= SUPPLIED INFORMATION =
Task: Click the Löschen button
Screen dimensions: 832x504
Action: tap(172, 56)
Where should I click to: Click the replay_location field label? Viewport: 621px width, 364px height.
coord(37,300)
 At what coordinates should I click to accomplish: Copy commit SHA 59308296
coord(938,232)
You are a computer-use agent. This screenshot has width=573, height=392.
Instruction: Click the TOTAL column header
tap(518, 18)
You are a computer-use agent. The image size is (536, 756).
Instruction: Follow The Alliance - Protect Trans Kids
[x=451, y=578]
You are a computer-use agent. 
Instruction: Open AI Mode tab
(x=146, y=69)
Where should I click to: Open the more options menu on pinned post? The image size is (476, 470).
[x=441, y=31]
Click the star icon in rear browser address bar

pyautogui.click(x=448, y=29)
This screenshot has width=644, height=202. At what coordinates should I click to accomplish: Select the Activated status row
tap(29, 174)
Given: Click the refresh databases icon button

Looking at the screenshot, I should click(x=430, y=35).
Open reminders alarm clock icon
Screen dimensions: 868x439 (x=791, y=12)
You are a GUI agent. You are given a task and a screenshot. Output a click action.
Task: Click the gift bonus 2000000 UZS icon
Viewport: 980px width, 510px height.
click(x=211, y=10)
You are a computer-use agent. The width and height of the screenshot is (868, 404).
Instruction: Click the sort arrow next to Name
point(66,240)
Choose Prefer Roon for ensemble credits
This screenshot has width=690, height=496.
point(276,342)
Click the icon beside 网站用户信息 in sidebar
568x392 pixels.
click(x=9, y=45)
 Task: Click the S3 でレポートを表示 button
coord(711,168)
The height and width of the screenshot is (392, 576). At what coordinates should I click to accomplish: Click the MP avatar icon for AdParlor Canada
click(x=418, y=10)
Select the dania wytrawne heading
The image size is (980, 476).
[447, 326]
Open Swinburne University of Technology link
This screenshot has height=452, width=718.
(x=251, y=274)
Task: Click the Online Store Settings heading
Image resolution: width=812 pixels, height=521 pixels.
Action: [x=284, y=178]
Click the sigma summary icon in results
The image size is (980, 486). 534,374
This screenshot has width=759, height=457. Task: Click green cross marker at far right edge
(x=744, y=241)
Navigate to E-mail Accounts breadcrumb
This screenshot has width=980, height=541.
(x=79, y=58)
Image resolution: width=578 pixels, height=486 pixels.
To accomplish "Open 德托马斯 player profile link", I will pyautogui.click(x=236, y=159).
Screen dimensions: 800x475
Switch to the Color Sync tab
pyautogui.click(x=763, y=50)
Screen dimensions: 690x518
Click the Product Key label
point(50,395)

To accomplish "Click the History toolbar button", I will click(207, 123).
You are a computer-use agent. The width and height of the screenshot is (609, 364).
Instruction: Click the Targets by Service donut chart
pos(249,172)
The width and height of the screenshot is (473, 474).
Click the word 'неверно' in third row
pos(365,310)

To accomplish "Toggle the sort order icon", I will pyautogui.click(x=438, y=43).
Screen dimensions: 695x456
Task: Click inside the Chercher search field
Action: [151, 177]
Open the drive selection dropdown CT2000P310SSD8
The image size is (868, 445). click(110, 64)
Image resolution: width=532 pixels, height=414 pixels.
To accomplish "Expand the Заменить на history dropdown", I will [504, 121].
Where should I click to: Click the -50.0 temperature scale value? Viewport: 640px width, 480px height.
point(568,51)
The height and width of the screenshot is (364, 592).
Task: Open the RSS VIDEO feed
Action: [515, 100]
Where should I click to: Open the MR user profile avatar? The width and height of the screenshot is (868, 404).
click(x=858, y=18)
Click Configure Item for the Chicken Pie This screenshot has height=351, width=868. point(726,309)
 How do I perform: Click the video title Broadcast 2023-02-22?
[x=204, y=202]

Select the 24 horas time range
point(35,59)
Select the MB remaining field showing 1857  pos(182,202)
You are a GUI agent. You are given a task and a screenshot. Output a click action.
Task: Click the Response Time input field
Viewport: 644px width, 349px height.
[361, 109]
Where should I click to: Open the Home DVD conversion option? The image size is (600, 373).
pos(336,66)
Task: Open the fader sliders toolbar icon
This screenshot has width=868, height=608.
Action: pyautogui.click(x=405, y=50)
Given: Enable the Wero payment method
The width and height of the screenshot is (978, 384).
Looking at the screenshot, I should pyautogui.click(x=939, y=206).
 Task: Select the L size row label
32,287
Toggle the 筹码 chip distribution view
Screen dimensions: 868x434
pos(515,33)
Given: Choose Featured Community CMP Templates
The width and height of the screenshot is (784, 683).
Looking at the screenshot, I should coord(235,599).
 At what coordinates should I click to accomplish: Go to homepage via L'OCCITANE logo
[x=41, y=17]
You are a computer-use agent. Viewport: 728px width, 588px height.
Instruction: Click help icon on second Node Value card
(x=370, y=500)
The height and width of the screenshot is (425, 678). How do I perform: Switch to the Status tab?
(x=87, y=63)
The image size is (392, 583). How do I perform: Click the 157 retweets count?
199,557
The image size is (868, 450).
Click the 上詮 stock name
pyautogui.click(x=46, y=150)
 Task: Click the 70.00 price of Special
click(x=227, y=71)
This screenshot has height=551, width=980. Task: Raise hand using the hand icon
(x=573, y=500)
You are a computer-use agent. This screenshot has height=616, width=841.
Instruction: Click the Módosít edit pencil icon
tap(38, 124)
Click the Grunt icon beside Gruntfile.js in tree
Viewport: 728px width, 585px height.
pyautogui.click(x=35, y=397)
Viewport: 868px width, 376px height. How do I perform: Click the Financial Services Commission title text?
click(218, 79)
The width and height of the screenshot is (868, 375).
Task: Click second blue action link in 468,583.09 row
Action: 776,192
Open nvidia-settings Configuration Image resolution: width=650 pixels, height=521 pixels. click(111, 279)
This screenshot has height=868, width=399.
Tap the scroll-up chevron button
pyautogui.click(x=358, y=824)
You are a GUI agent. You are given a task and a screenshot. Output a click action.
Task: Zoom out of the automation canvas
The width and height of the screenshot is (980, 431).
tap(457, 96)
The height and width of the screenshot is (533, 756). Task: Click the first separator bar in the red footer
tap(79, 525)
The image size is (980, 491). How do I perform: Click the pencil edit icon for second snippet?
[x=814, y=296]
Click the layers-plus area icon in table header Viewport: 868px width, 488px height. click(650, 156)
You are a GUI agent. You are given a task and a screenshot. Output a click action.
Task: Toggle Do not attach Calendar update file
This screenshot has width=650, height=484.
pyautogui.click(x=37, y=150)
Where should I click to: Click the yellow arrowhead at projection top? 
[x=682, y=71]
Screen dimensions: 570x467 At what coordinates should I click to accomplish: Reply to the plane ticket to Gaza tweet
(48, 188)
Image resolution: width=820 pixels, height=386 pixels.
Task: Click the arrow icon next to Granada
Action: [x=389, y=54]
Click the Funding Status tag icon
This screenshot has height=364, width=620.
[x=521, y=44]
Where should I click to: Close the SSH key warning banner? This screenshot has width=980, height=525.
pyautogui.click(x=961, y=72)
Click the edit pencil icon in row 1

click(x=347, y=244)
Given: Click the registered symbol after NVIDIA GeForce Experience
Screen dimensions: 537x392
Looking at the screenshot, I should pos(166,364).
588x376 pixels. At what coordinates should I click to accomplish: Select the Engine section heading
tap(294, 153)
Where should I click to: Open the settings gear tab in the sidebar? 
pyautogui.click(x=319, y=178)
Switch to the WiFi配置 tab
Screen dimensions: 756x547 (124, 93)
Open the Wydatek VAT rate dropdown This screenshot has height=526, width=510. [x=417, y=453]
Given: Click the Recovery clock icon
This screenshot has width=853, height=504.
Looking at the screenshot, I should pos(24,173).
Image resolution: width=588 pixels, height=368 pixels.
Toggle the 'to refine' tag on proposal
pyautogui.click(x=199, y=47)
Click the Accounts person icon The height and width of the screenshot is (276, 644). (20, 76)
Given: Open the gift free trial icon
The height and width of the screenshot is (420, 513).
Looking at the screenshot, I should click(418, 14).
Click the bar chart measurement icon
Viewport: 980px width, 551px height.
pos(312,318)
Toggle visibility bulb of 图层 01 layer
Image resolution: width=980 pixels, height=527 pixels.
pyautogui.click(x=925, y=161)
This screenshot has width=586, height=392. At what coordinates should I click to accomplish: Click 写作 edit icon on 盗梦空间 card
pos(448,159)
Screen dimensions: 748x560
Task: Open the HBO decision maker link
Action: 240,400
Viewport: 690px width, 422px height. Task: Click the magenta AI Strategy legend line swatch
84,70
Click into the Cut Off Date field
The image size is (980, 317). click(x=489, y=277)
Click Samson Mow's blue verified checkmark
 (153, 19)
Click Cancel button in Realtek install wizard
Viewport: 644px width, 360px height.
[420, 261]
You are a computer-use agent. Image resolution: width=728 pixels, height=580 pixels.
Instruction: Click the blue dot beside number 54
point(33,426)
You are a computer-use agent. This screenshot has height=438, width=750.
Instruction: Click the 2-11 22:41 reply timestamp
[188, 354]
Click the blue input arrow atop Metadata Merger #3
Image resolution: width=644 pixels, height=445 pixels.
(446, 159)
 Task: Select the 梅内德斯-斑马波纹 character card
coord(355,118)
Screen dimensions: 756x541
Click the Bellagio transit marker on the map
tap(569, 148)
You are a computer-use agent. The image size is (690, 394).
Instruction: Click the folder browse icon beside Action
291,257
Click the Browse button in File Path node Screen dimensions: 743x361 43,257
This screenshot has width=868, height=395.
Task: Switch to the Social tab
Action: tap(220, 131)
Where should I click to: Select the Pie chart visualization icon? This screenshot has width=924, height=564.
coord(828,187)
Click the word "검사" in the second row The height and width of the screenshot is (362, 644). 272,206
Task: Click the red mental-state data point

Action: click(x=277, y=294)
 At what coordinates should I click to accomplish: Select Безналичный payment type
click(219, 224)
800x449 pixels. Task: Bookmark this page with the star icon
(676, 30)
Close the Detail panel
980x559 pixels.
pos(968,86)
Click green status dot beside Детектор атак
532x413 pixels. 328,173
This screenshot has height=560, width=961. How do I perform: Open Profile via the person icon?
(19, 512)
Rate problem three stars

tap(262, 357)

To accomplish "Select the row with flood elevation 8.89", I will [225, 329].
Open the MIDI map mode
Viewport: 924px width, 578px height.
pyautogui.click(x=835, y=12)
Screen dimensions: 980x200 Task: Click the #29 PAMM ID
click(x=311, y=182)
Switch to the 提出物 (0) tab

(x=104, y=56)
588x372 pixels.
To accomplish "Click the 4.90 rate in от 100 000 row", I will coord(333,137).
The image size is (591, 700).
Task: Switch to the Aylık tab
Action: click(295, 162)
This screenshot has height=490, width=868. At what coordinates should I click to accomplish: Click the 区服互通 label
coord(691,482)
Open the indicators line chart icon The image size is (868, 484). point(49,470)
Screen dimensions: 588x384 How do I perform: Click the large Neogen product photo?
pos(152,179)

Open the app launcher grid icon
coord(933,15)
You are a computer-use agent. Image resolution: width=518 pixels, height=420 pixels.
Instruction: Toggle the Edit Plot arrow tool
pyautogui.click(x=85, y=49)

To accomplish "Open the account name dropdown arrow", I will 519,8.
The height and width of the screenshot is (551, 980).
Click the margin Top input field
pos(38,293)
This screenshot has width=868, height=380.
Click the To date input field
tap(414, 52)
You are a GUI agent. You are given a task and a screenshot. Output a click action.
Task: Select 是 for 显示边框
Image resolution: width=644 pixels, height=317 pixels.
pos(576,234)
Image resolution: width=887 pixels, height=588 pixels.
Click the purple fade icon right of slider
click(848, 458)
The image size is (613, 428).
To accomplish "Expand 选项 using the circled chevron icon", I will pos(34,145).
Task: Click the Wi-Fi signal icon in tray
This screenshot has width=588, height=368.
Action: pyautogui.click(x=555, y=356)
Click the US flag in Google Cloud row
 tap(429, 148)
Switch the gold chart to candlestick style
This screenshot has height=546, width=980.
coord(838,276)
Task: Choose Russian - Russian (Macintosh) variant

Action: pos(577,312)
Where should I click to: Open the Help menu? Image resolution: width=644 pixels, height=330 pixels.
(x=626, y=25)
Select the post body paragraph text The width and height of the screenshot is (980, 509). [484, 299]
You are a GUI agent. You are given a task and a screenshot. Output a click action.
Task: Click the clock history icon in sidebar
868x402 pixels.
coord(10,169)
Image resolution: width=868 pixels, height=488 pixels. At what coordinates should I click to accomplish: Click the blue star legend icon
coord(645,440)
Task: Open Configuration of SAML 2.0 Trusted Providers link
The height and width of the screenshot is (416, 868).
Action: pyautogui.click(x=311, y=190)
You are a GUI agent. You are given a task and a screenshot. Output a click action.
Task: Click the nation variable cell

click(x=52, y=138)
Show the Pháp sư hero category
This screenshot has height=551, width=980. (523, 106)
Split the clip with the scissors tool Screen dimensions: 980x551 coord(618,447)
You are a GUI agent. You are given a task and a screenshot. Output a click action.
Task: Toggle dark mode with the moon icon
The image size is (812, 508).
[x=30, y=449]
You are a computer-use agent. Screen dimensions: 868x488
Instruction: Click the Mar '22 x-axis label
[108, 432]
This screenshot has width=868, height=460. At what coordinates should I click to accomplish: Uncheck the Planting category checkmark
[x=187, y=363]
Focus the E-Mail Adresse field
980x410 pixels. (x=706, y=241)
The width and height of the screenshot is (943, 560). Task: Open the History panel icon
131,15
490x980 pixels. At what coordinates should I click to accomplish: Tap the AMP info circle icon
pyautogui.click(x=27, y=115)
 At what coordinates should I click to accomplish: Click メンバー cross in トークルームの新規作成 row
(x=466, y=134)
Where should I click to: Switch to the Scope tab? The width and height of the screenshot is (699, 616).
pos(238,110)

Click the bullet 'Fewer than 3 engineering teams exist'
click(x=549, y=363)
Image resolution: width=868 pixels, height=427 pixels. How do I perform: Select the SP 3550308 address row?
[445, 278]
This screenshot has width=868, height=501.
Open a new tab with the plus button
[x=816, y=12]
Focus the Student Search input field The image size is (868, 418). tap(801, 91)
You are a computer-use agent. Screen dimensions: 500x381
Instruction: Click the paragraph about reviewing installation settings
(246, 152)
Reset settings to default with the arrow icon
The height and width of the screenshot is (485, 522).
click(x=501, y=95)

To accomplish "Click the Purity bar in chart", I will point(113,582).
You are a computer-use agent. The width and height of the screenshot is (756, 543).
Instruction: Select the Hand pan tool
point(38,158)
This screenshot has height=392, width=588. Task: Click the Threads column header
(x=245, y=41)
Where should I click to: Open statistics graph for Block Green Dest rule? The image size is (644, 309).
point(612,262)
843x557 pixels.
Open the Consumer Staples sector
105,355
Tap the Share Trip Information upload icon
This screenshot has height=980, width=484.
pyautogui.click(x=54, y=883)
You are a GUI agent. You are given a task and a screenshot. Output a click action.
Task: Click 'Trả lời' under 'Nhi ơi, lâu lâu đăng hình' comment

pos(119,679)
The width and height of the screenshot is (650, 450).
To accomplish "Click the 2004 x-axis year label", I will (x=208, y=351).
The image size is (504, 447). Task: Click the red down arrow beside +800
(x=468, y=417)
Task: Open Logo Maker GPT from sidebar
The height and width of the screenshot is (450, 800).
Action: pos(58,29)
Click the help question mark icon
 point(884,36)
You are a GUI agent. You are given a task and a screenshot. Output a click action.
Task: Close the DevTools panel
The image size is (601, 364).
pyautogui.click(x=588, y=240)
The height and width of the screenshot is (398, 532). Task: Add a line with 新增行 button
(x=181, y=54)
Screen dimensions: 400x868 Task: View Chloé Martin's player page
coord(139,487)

= REQUIRED ACTION =
Write out every line of the entries that holds the word "gift".

= ANSWER SPACE =
Task: Click the gift bonus 2000000 UZS icon
Given: Open the gift free trial icon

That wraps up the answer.